:: PROVIDED RECORDS

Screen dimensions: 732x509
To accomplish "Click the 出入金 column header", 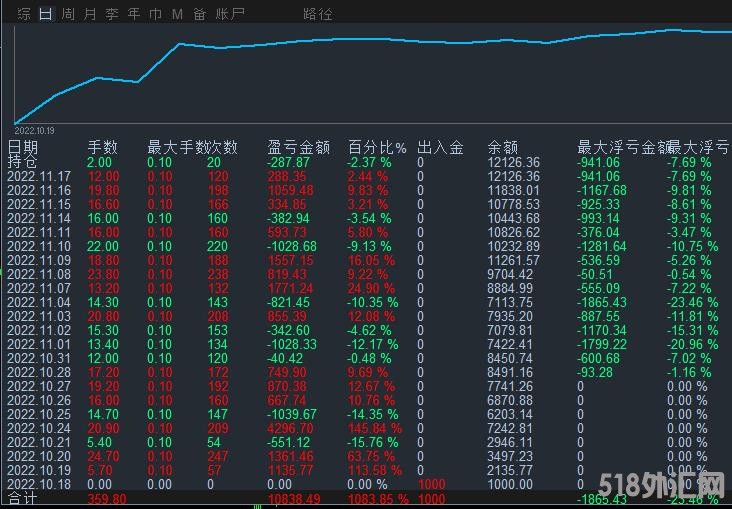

::::
:: PROVIDED RECORDS

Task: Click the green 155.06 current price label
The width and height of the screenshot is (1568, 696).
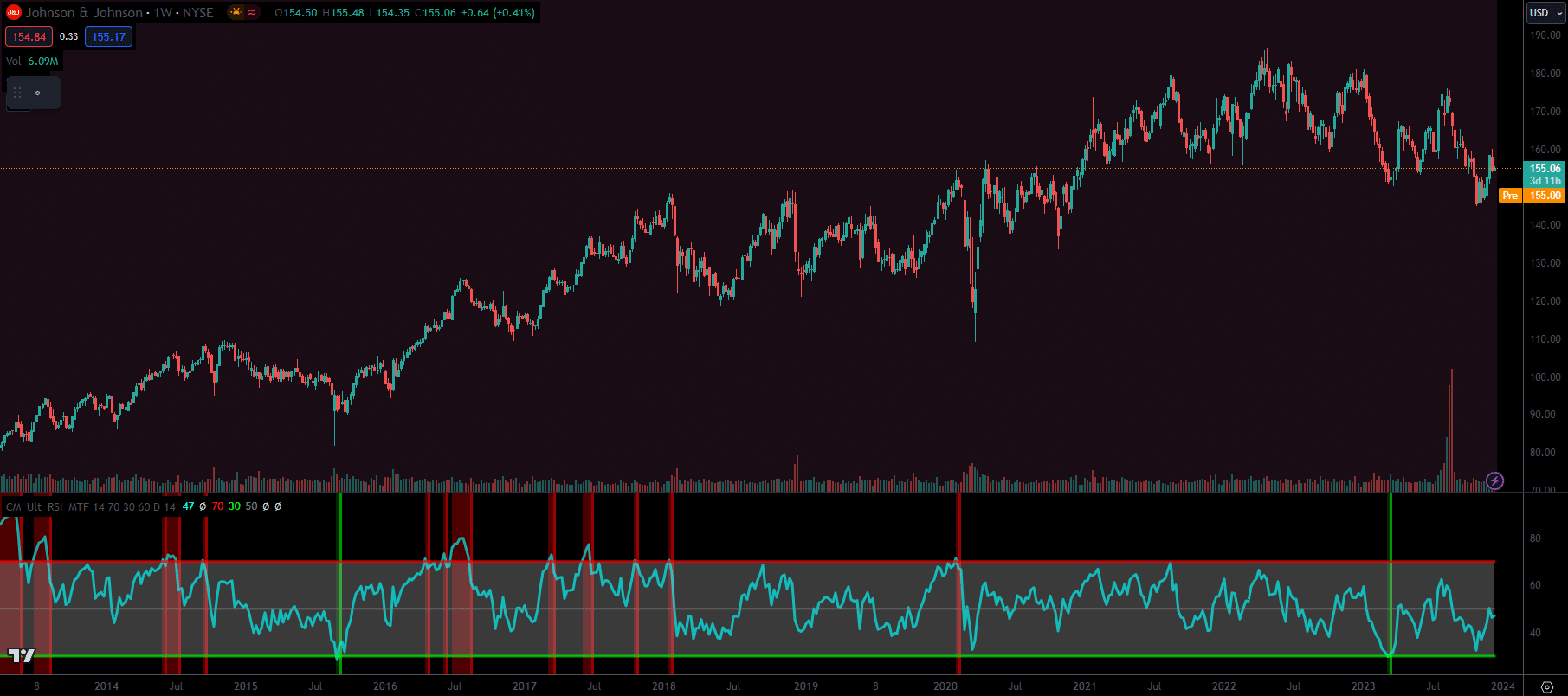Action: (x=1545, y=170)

::::
:: PROVIDED RECORDS

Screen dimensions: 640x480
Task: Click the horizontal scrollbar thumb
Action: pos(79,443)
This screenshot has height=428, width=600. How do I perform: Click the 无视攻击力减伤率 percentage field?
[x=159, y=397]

::::

--- EXERCISE ---
Exact repeat of the material above: every line from the one with "Screen dimensions: 732x509" through the one with "the 出入金 column", endpoints included, and nothing more. No pictures.

--- SOLUTION TO THIS PROBLEM ---
Screen dimensions: 732x509
To accomplish "Click the 出入金 column header", 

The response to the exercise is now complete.